Effect of an educational intervention on women’s healthcare provider knowledge gaps about breast density, breast cancer risk, and screening, identified important knowledge gaps about implications of breast density among women’s healthcare providers and showed that these deficiencies can be effectively addressed with web-based education.
The study, which included 177 providers, was designed to assess the effect of an educational intervention, based on DenseBreast-info.org website content, on women’s healthcare provider knowledge of breast density and comfort level discussing these topics with patients. Post intervention, all knowledge gaps were resolved or reduced and comfort in discussing breast density implications increased. Specifically:
- Pretest, 57% knew women with extremely dense breasts have four-to-six-fold greater breast cancer risk than those with fatty breasts, compared to 97% posttest;
- Pretest, 29% knew risk increases with increasing amount of glandular tissue, compared to 63% posttest;
- Pretest, only 6% knew 3D/tomosynthesis does not improve cancer detection in extremely dense breasts over 2D mammography, compared to 88% posttest;
- Pretest, 71% would consider supplemental ultrasound after mammography in an average-risk 50-year old with dense breasts compared to 88% posttest;
- Comfort in navigating patient discussions about breast density impact on breast cancer risk, masking cancer detection on mammography, and appropriate consideration of supplemental screening increased significantly from pretest to posttest.

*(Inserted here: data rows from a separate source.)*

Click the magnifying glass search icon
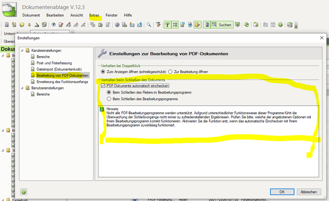The image size is (329, 201). point(149,25)
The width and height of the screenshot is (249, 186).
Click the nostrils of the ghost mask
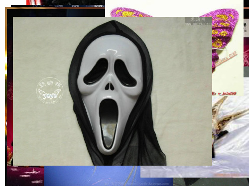pos(110,86)
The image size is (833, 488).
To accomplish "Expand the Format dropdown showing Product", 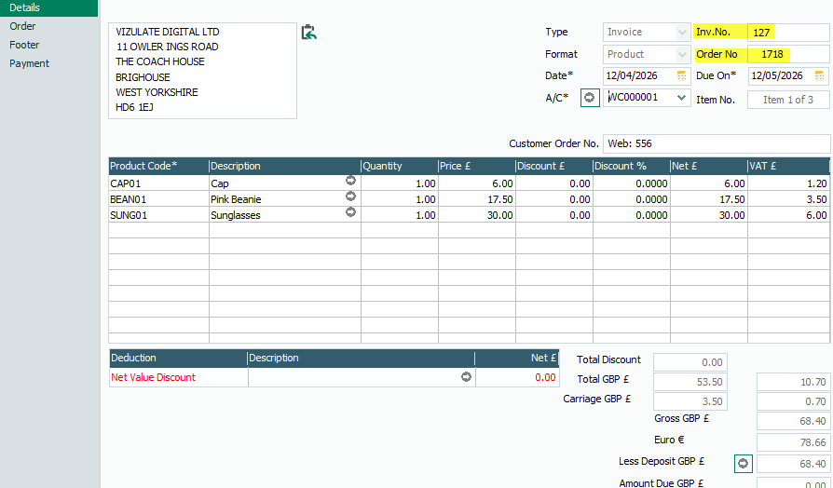I will click(682, 54).
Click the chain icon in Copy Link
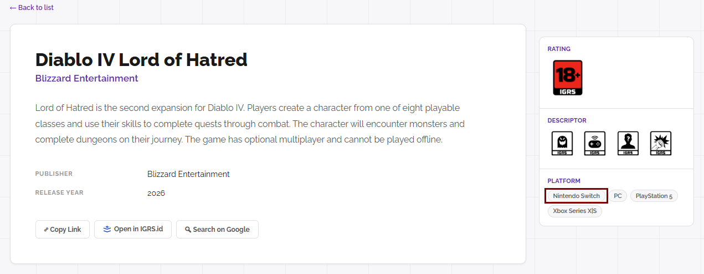 click(x=46, y=230)
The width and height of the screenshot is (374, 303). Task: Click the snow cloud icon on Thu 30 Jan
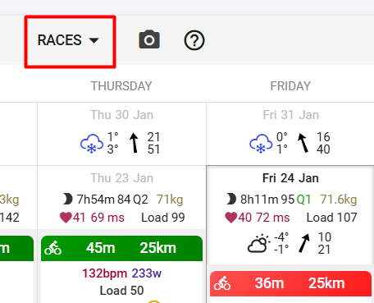click(92, 144)
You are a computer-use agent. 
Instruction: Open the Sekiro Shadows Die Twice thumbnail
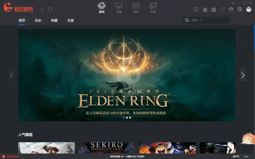107,148
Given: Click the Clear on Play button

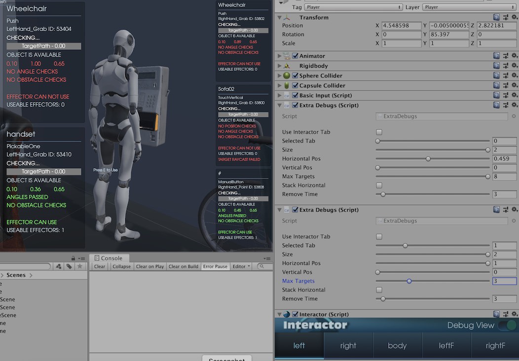Looking at the screenshot, I should coord(150,266).

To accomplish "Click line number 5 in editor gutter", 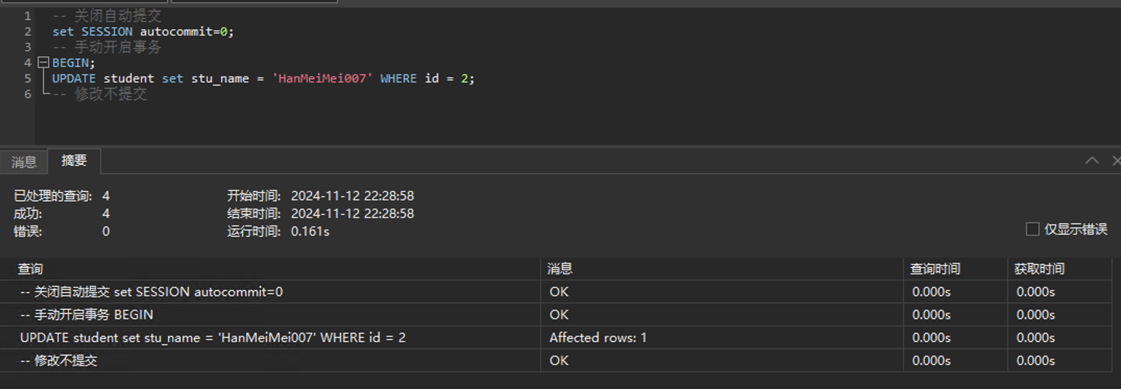I will 28,79.
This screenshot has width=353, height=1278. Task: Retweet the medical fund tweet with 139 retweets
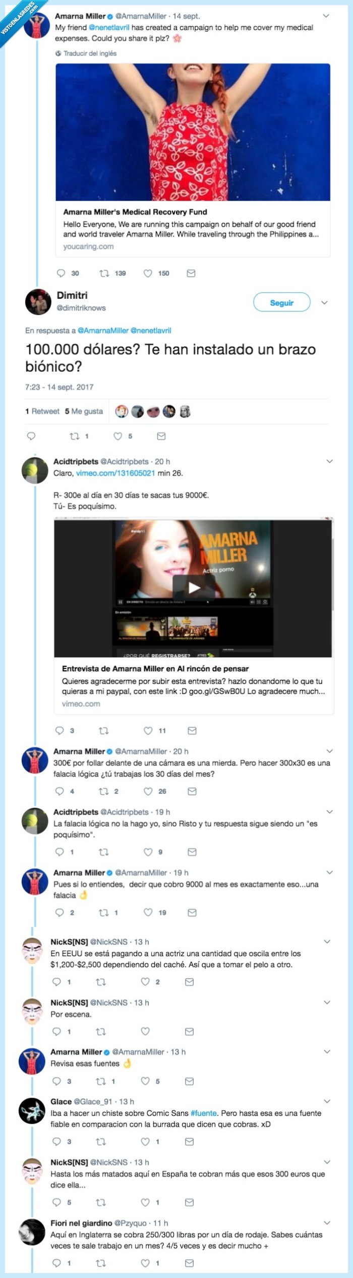(x=104, y=273)
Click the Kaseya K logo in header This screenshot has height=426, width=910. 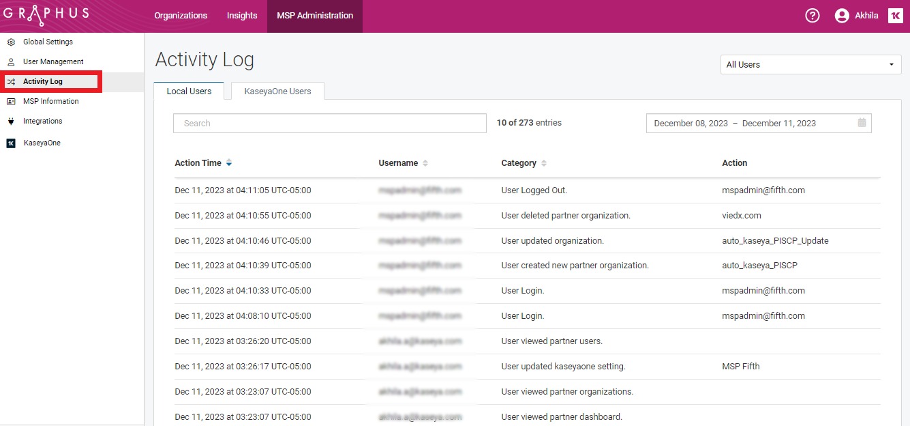[x=895, y=16]
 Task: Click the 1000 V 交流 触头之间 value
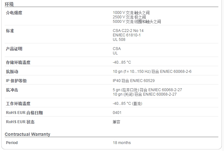pos(131,13)
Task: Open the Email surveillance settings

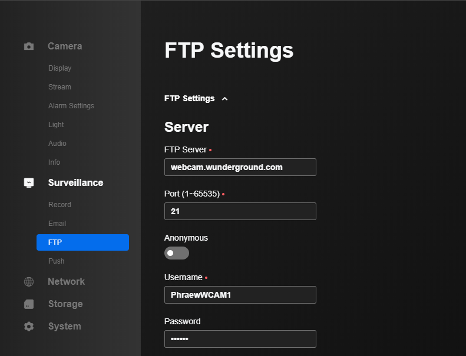Action: (x=57, y=223)
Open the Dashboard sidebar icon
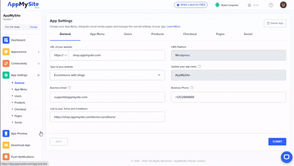Viewport: 294px width, 166px height. (6, 40)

Radiologic Technologist and Radiologist Knowledge Gaps about Breast Density Revealed by an Online Continuing Education Course, identified provider knowledge gaps and their predictors based on an analysis of posttest responses to DB-I’s CME/CE course, Breast Density: Why it Matters. The study found important knowledge gaps regarding breast density, breast cancer risk assessment, and breast cancer screening. Nearly half of surveyed physicians and technologists erroneously thought that lifetime risk increases with increasing age. About one-third overestimated the ability of tomosynthesis to detect cancer as nearly equal to MRI and also mistakenly thought the Gail risk model should be used to determine if a woman is high risk for the purposes of recommending MRI or genetic testing.